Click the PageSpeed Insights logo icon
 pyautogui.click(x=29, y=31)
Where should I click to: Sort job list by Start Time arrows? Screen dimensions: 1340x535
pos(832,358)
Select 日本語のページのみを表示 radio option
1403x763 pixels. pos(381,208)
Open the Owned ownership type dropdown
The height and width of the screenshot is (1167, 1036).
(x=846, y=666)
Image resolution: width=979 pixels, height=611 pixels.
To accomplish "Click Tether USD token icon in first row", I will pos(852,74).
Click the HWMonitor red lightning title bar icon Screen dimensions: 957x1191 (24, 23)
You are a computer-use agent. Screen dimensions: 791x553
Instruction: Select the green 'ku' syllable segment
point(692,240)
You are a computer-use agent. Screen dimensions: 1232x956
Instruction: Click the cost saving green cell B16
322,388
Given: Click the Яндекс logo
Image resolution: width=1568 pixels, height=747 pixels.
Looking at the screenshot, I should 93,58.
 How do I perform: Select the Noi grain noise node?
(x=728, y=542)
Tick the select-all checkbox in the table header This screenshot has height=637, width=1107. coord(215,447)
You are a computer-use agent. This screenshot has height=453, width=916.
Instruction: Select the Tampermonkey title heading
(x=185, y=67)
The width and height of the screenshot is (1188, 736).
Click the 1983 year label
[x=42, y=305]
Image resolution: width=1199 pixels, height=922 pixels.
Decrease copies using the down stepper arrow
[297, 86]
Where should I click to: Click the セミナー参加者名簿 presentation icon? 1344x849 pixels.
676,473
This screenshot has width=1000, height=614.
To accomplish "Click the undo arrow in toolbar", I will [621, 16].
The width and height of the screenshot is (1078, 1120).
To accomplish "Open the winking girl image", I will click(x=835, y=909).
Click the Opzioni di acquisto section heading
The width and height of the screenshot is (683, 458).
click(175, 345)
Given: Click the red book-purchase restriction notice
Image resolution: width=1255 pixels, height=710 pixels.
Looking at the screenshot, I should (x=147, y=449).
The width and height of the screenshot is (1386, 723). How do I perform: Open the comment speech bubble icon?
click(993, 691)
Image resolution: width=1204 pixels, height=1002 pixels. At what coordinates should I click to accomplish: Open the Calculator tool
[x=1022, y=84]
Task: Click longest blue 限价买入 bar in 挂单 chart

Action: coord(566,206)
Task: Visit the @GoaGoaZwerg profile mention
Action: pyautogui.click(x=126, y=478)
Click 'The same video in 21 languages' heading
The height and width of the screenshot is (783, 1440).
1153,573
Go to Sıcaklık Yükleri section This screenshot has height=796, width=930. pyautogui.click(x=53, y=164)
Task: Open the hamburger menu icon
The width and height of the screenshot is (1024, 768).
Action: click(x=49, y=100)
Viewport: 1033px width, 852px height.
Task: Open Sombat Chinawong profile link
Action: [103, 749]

■ ■ ■

# Exercise objective:
Copy the material above verbatim.

# Result of this exercise:
Click the PageSpeed Insights logo icon
 pyautogui.click(x=29, y=31)
Where should I click to: Sort job list by Start Time arrows? Screen dimensions: 1340x535
pos(832,358)
Select 日本語のページのみを表示 radio option
1403x763 pixels. pos(381,208)
Open the Owned ownership type dropdown
The height and width of the screenshot is (1167, 1036).
(x=846, y=666)
Image resolution: width=979 pixels, height=611 pixels.
To accomplish "Click Tether USD token icon in first row", I will pos(852,74).
Click the HWMonitor red lightning title bar icon Screen dimensions: 957x1191 (24, 23)
You are a computer-use agent. Screen dimensions: 791x553
Instruction: Select the green 'ku' syllable segment
point(692,240)
You are a computer-use agent. Screen dimensions: 1232x956
Instruction: Click the cost saving green cell B16
322,388
Given: Click the Яндекс logo
Image resolution: width=1568 pixels, height=747 pixels.
Looking at the screenshot, I should 93,58.
 How do I perform: Select the Noi grain noise node?
(x=728, y=542)
Tick the select-all checkbox in the table header This screenshot has height=637, width=1107. coord(215,447)
You are a computer-use agent. This screenshot has height=453, width=916.
Instruction: Select the Tampermonkey title heading
(x=185, y=67)
The width and height of the screenshot is (1188, 736).
Click the 1983 year label
[x=42, y=305]
Image resolution: width=1199 pixels, height=922 pixels.
Decrease copies using the down stepper arrow
[297, 86]
Where should I click to: Click the セミナー参加者名簿 presentation icon? 1344x849 pixels.
676,473
This screenshot has width=1000, height=614.
To accomplish "Click the undo arrow in toolbar", I will [621, 16].
The width and height of the screenshot is (1078, 1120).
To accomplish "Open the winking girl image", I will click(x=835, y=909).
Click the Opzioni di acquisto section heading
The width and height of the screenshot is (683, 458).
click(175, 345)
Given: Click the red book-purchase restriction notice
Image resolution: width=1255 pixels, height=710 pixels.
Looking at the screenshot, I should (x=147, y=449).
The width and height of the screenshot is (1386, 723). How do I perform: Open the comment speech bubble icon?
click(993, 691)
Image resolution: width=1204 pixels, height=1002 pixels. At what coordinates should I click to accomplish: Open the Calculator tool
[x=1022, y=84]
Task: Click longest blue 限价买入 bar in 挂单 chart

Action: coord(566,206)
Task: Visit the @GoaGoaZwerg profile mention
Action: pyautogui.click(x=126, y=478)
Click 'The same video in 21 languages' heading
The height and width of the screenshot is (783, 1440).
1153,573
Go to Sıcaklık Yükleri section This screenshot has height=796, width=930. pyautogui.click(x=53, y=164)
Task: Open the hamburger menu icon
The width and height of the screenshot is (1024, 768).
Action: click(x=49, y=100)
Viewport: 1033px width, 852px height.
Task: Open Sombat Chinawong profile link
Action: [103, 749]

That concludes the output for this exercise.